I just happened to have this image, which is kind of an example:

Those two blue ROIs on the left are just waaaaay to correlated for that to be a coincidence, in my view.

The other reason I don't like using a distance cut off is that a priori, we know that clustering ROIs isn't going to be based on strict distance. That is to say, if we have a long thin ROI (like a dendrite/axon segment) chances are an ROI belonging to the same cell is going to be in the long direction of the ROI, and NOT in the thin direction (i.e. axons/dendrites generally are straight lines, locally). Now I COULD make it so it tries to work this in, by fitting something to the shape, or using the built in data that is in the stats structure,, but that sounds like a pain (anything involving fitting always is a bit sensitive in my view).

That said, I'm more than happy to include a distance weighting. I was thinking a circular 2D gaussian (rather than a hard cut off), and the user can set the sigma for the gaussian in pixels. However, there is no chance I'll get that to you before Tuesday/Wednesday. Let me know if that sounds like what you'd like, and I'll prioritize it for next week.

[ghost]

@bill-connelly That's a very solid point, especially for a field of view like the one you have. I think it's fairly reasonable to assume that they are the same axon if they are highly correlated and far away spatially, but this seems like it maybe should be an individual user's call. Merging axons solely on correlation comes with the assumption that two actually independent axon ROIs which respond very reliably to the same stimulus are not distinct and should be clustered together, solely because they are correlated. For the axons I'm studying, their activity is very infrequent except when a specific stimulus is presented. In the presence of a stimulus, most of the ROIs are highly co-active, resulting in a significant amount of joining of the ROIs. Relatively lower R-squared threshold values can result in merging of the vast majority of ROIs in the field of view for this reason. In my experiments, I also have a independent red fluorophore in a subpopulation of the GCaMP6 axons. This allows me to tell that that some of the merged ROIs are incorrectly merged when only correlation is considered (a 'red' GCaMP6 axon ROI shouldn't ever be merged with a GCaMP6-only, red-lacking ROI).

I think any user of should be cautious of using a strict distance cutoff for the reasons you mention, but it would be nice to have the distance weighting as an option that can be used in experiment-dependent manner. Your join_axon code is already super useful, but if you had time to add a spatial weighting that would be super helpful!

[bill-connelly]

Alright @RylanL I've added a distance dependence. Give it a try and tell me if you like it, or what you'd like changed. join_axon.zip

[ghost]

@bill-connelly Thanks for adding that so fast once again. I finally got a chance to test the distance dependence on some of my Suite2P-processed data. However, I'm finding that it imposes a pretty hard threshold on clustering of the axon ROIs. With a distance dependence of 0 and a R threshold that results in almost all ROIs in the field of being merged, bumping the distance dependence from 0 to 1 (or 0.5) causes all the ROIs to go from being grouped together, to being completely independent (not-grouped). This is likely because there is some multiple pixel spacing between my ROIs even when they are part of the same axonal process (perhaps a result from the axon dipping out of the Z-plane a bit for portions of its projection). Is there a way to make the distance dependence impose less of a hard threshold so I'm not left with all or none type situations like this?

-- Extracted records --
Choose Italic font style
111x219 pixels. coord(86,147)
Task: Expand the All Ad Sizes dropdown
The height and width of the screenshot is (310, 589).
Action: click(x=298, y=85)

-- Work to do --
Reproduce the passage of the forum thread on clustering axon ROIs starting at "The other reason" and ending at "in my view).".

-- Reply to the task --
The other reason I don't like using a distance cut off is that a priori, we know that clustering ROIs isn't going to be based on strict distance. That is to say, if we have a long thin ROI (like a dendrite/axon segment) chances are an ROI belonging to the same cell is going to be in the long direction of the ROI, and NOT in the thin direction (i.e. axons/dendrites generally are straight lines, locally). Now I COULD make it so it tries to work this in, by fitting something to the shape, or using the built in data that is in the stats structure,, but that sounds like a pain (anything involving fitting always is a bit sensitive in my view).